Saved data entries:

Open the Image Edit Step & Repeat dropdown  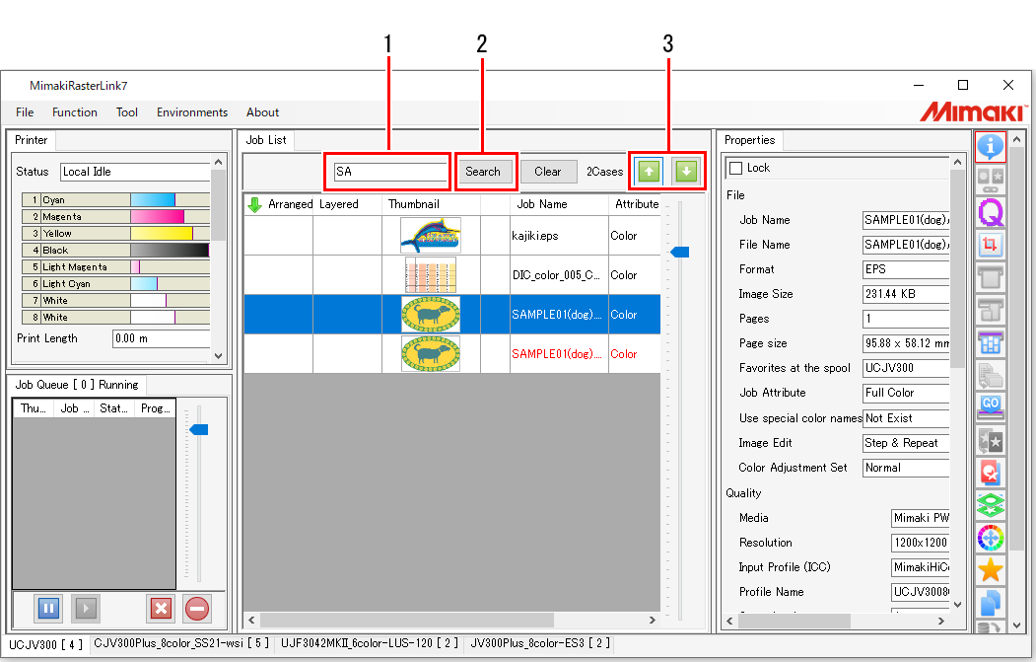[906, 443]
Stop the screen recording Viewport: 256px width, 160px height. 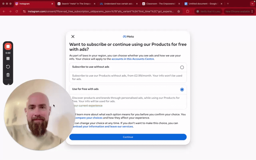(x=8, y=47)
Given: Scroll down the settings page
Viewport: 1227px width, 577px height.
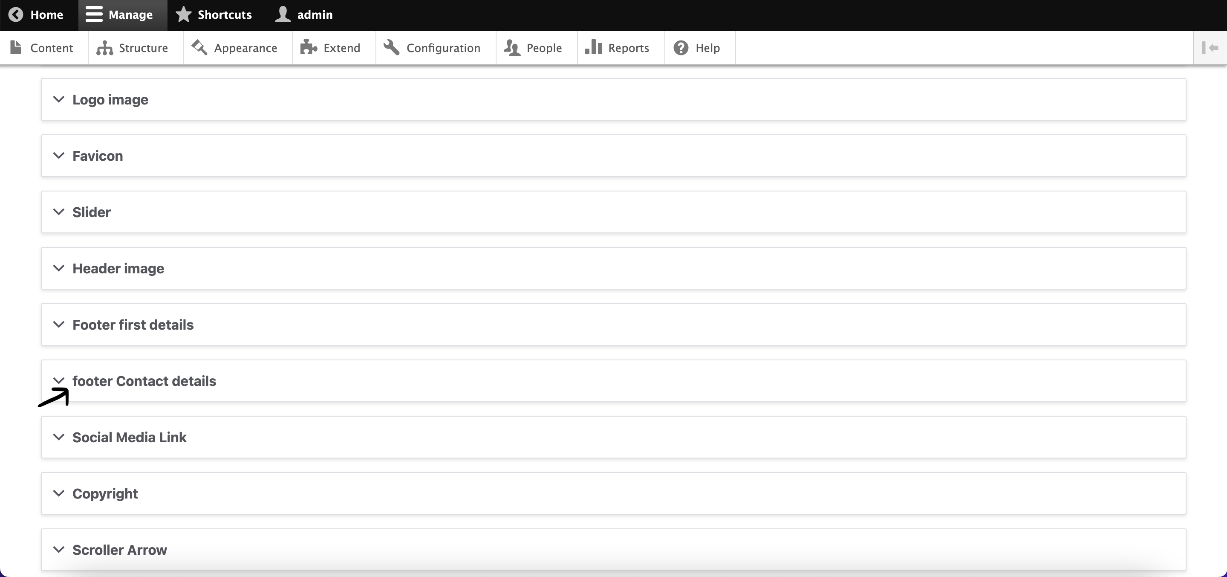Looking at the screenshot, I should coord(145,380).
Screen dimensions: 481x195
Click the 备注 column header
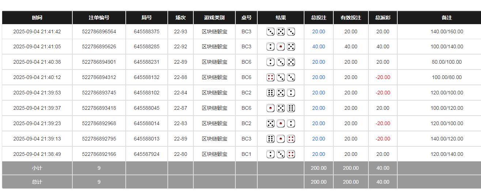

» **Your task**
Could you copy exactly, and with no pictures, the lines above from the one containing "Screen dimensions: 481x195" through the last line, both included?

» **The answer**
Screen dimensions: 481x195
Click the 备注 column header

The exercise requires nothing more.